Up until last year, Jack underwent scans every three months to check the cancer had not returned. He now has these scans every six months.

Majella described the staff in St John's Ward as ‘the most amazing staff I have ever come across in my life'.

"Every child had a smile on their face despite their sickness."

She is also hugely appreciative of her family, friends, neighbours, employer and her husband's employer, who all provided huge support.

And Jack?

"He is a great child, quiet but very kind. A child in the area recently developed cancer and all he wanted to do was go and buy him a train set so that he could see the look of delight in that child's eyes."

However, Majella admitted that cancer still hangs over the family.

"I'll never be the same person. We feel like the marathon is behind us but fear walks with us every day. If Jack is sick, the first thing we think of is cancer. I was very naïve until this disease came knocking on our door," she said.

This is why Majella has become involved with Light It Up Gold (LIUG) Ireland, which is made up of parents who have, or have had, children with cancer treated in St John's Ward in Crumlin.

Their goal is to create awareness of childhood cancer.

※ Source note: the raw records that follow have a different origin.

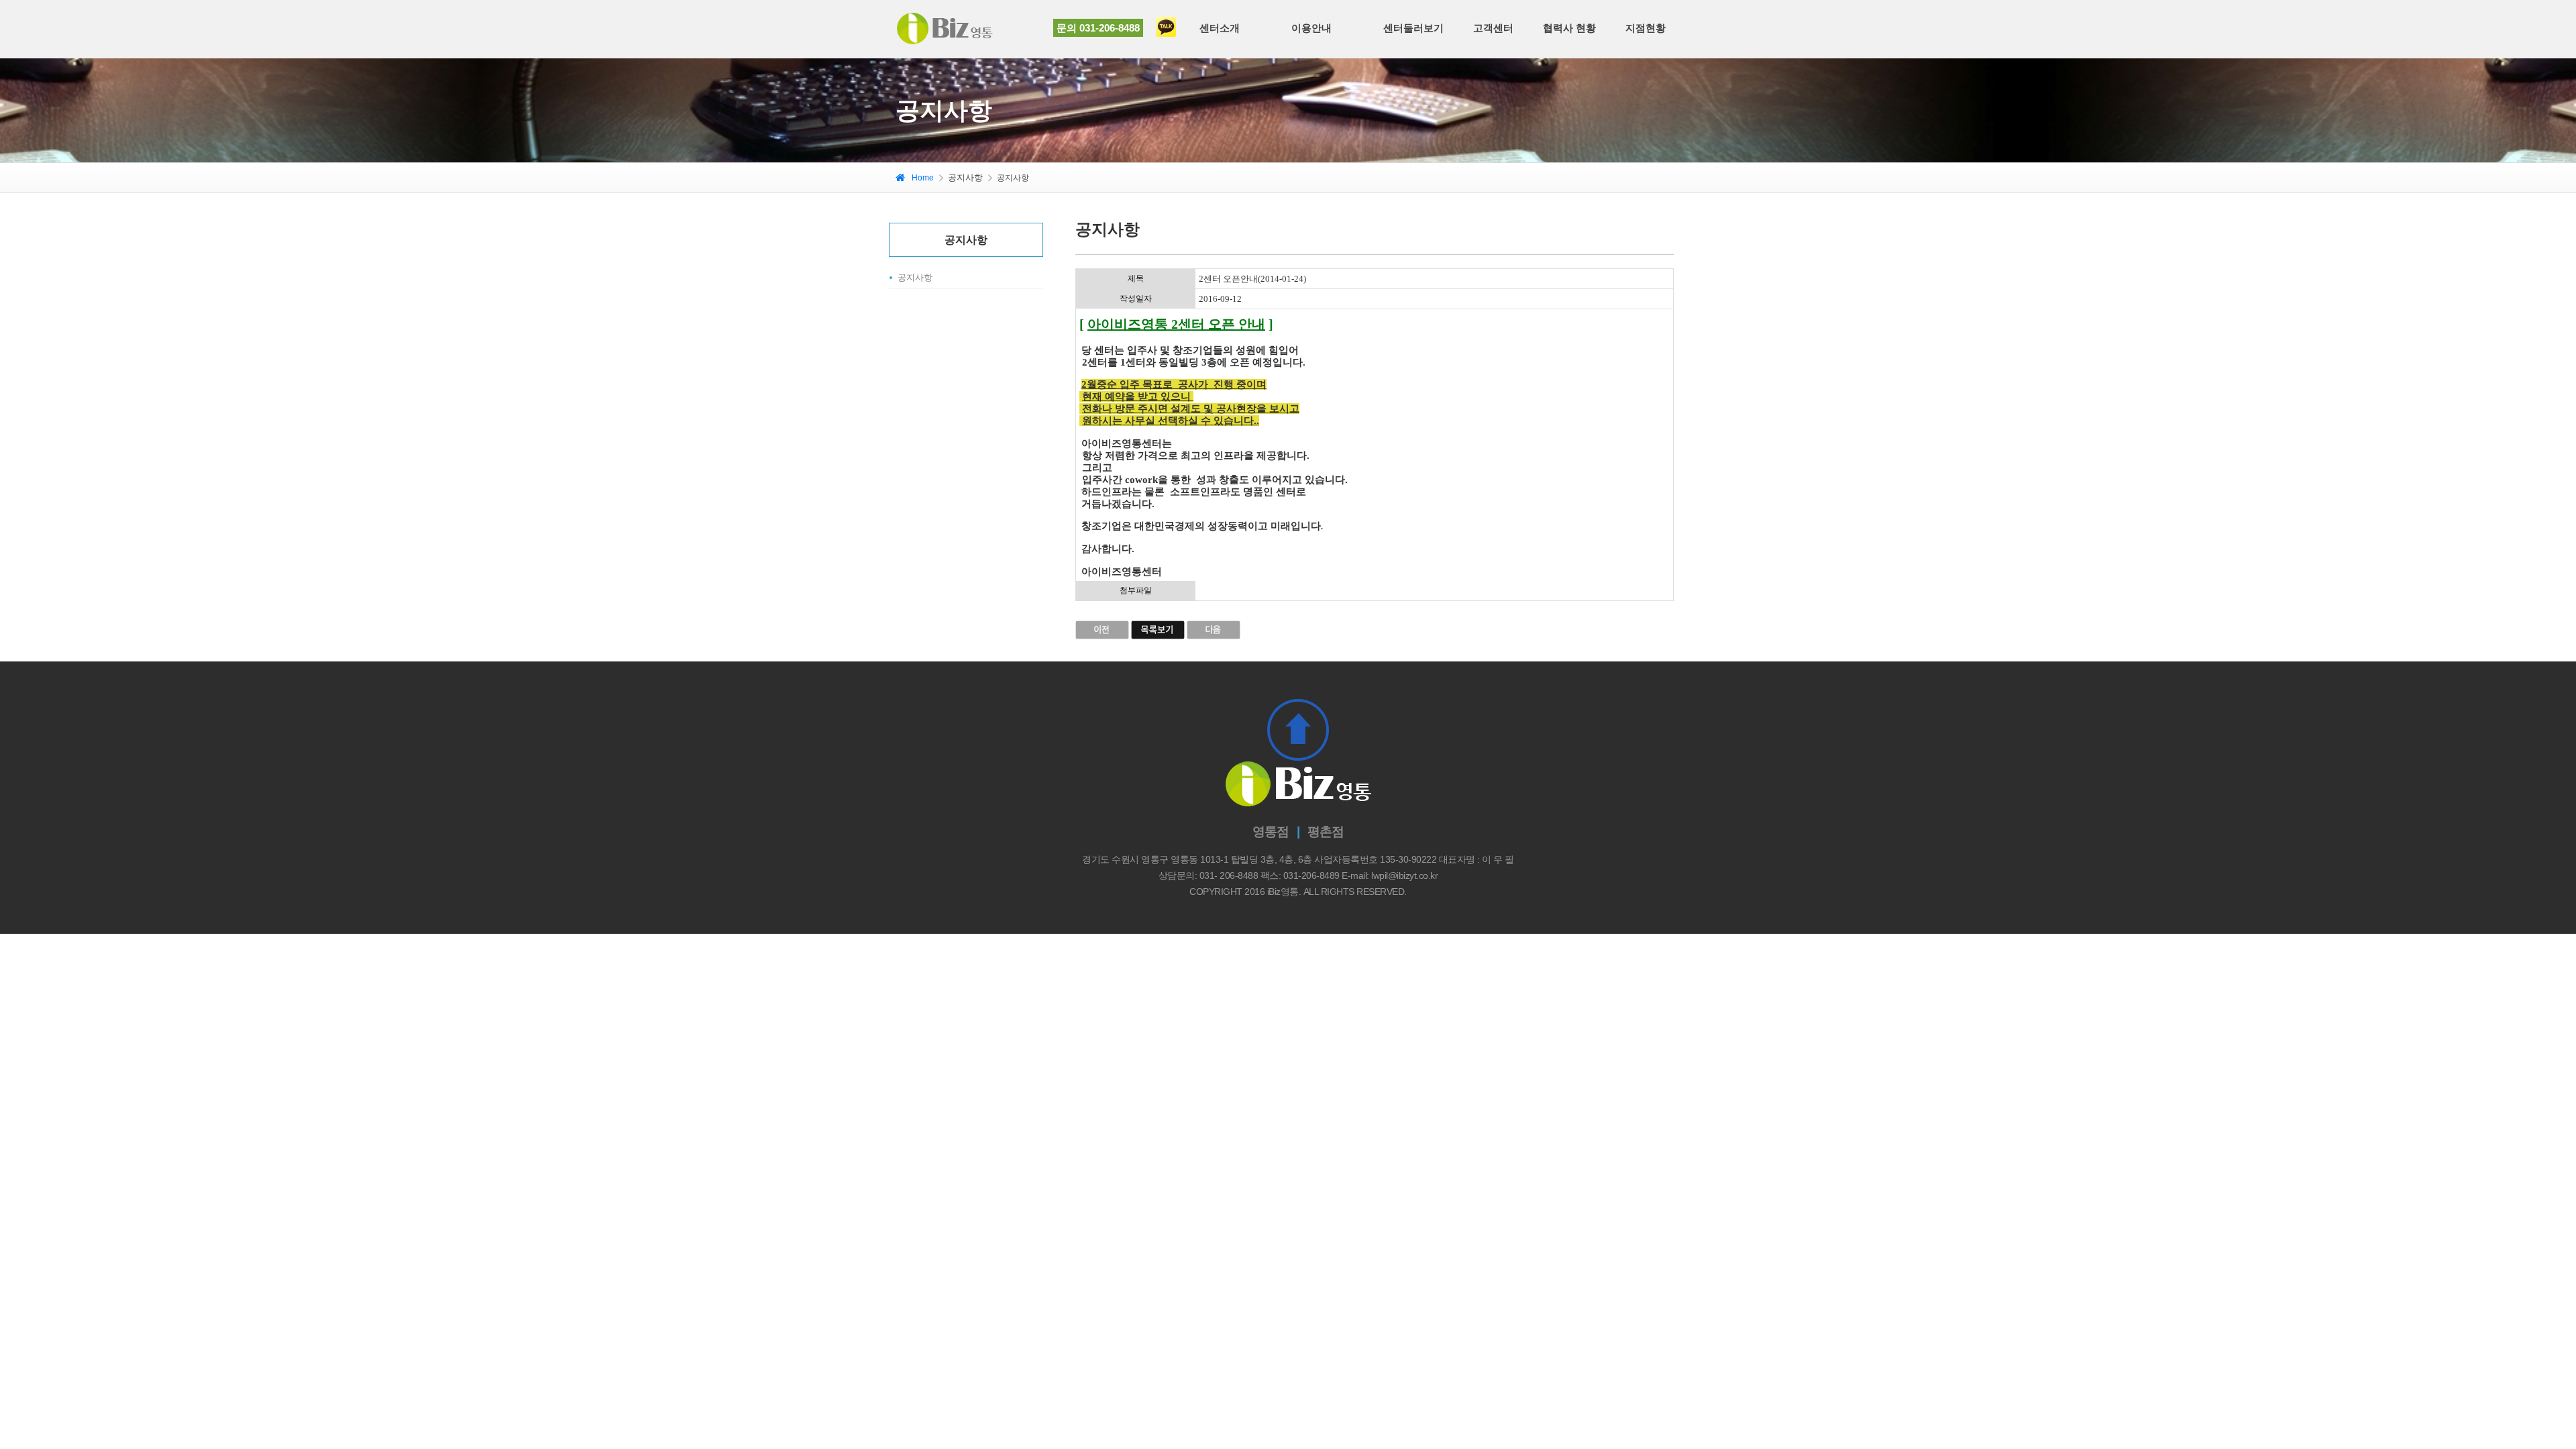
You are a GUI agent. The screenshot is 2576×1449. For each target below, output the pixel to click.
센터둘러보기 (1413, 28)
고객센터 (1493, 28)
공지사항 (915, 277)
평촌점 (1325, 831)
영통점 (1270, 831)
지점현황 (1645, 28)
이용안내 (1311, 28)
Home (923, 177)
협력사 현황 (1569, 28)
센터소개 (1219, 28)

LIUG was started in the US by Tony Stoddard, whose five-year-old son died of cancer in early 2012. The movement has now spread worldwide and in September, which is Childhood Cancer Awareness Month, famous buildings and landmarks around the world will be lit up gold, including in Ireland, the Mansion House and St Patrick's Cathedral in Dublin and Eyre Square fountain in Galway.

According to Gillian Smith of LIUG Ireland, while survival rates for childhood cancer have improved in recent years, one in five children with cancer will die within five years of their diagnosis.

An average of 34 children died from cancer every year in Ireland between 2005 and 2010 and even when a child reaches the milestone of being cancer-free for five years, they are still at an increased risk of their original cancer recurring, as well as secondary cancers or other major health issues as a result of the treatment they must undergo.

Ms Smith pointed out that while St John's Ward, which is the main cancer ward for children in Ireland, is currently being upgraded, this has been funded entirely by public donations and a further €2 million is needed to complete the renovations.

"Successive governments have failed to deliver a new children's hospital to give sick children the first class facilities they need. Our short-term goal is to finish St John's and to ensure that children diagnosed with cancer in Ireland have facilities equal to those in other developed countries," she explained.

The parents' long-term goal meanwhile is to ‘raise awareness and funding towards research'.

"The side-effects from cancer treatment can be as devastating to children as the disease itself and we would like to see more money spent on research to develop less invasive and more effective treatments," she explained.

Raising awareness of the disease is vital, something which Majella agrees with.

"It's great to see the pink ribbon for breast cancer everywhere, but we need to see gold now too."